Villagers flee delta

Villagers fled Nigeria’s lawless delta on Wednesday amid fears of military reprisals after a wave of attacks on foreign oil companies by ethnic Ijaw militia.

The army deployed more troops to key installations and oil companies tightened security around their offices a day after heavily armed men stormed the headquarters of Italian oil firm Agip, robbing a bank on the premises and killing eight policemen and one civilian.

“There are soldiers everywhere, and I don’t want my three girls in the firing line,” said Return Powei, from the remote village of Ogbotobo. “Our youths run into the forest when they hear the soldiers are coming.

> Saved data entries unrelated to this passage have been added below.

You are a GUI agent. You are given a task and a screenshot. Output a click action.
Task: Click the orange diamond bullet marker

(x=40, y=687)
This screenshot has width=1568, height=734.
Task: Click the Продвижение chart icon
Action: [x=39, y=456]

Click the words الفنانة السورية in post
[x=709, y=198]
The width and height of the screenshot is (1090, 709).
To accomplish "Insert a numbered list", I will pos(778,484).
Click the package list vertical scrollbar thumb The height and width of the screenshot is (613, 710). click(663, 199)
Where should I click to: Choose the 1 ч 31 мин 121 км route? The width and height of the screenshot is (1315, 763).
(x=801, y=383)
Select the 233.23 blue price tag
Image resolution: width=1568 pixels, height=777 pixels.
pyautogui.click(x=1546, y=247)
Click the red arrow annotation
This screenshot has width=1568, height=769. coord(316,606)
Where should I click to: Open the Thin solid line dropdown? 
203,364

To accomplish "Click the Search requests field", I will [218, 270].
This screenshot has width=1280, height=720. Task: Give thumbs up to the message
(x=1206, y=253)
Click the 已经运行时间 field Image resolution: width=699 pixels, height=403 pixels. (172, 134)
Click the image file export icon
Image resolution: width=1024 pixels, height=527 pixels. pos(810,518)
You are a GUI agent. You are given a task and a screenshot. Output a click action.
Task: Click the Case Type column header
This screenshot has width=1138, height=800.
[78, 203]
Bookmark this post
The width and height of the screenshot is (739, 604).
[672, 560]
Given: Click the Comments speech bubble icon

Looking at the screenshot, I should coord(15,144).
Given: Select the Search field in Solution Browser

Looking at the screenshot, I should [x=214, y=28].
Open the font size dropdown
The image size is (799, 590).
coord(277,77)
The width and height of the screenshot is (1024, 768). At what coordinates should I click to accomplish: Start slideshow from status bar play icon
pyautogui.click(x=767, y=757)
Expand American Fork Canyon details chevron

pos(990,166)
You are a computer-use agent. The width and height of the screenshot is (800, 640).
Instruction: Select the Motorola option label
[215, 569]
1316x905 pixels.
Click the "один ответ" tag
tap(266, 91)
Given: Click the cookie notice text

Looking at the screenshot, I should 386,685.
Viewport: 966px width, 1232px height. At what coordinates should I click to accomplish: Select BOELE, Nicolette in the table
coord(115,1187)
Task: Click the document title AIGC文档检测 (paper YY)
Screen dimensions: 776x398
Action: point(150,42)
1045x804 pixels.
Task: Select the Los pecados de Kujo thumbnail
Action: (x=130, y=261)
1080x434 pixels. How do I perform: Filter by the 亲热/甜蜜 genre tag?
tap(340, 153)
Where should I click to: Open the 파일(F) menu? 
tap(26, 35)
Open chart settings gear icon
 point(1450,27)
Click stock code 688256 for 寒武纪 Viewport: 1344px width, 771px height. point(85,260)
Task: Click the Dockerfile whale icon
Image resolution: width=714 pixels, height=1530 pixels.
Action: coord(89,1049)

Everyone is moving out of Ogbotobo.”

It was not clear if the attack on Agip, a unit of Italy’s ENI, was the work of the Movement for the Emancipation of the Niger Delta, whose five-week campaign of sabotage and kidnapping has helped push world oil prices to four-month highs. (Details on Agip attack)

The movement pledged on Wednesday to make Royal Dutch Shell suffer, unless it pays $1.5 billion to delta villages in compensation for decades of oil pollution.

The government has set up a committee to negotiate the release of four foreign oil workers — an American, Briton, Bulgarian and Honduran — kidnapped from a Shell oilfield on January 11.

“In principle, we have assurances the hostages will be released … We believe it will be this week,” said a spokesman for state of Bayelsa, one of six delta states. “There will be no military reprisals.”

However, diplomats say the government has given similar messages every day since the abduction and the militants have consistently denied being in any talks.

“The hostages are in good health … and are going nowhere for as long as our demands are not met,” said the group, which also demands the release of two imprisoned Ijaw leaders and more local control over the delta’s huge oil wealth.

Military revenge?
At the riverside in the delta city of Warri, villagers from outlying villages arrived in boats packed with household possessions, fearing military reprisals for the killing of a dozen soldiers on a Shell oil platform last week.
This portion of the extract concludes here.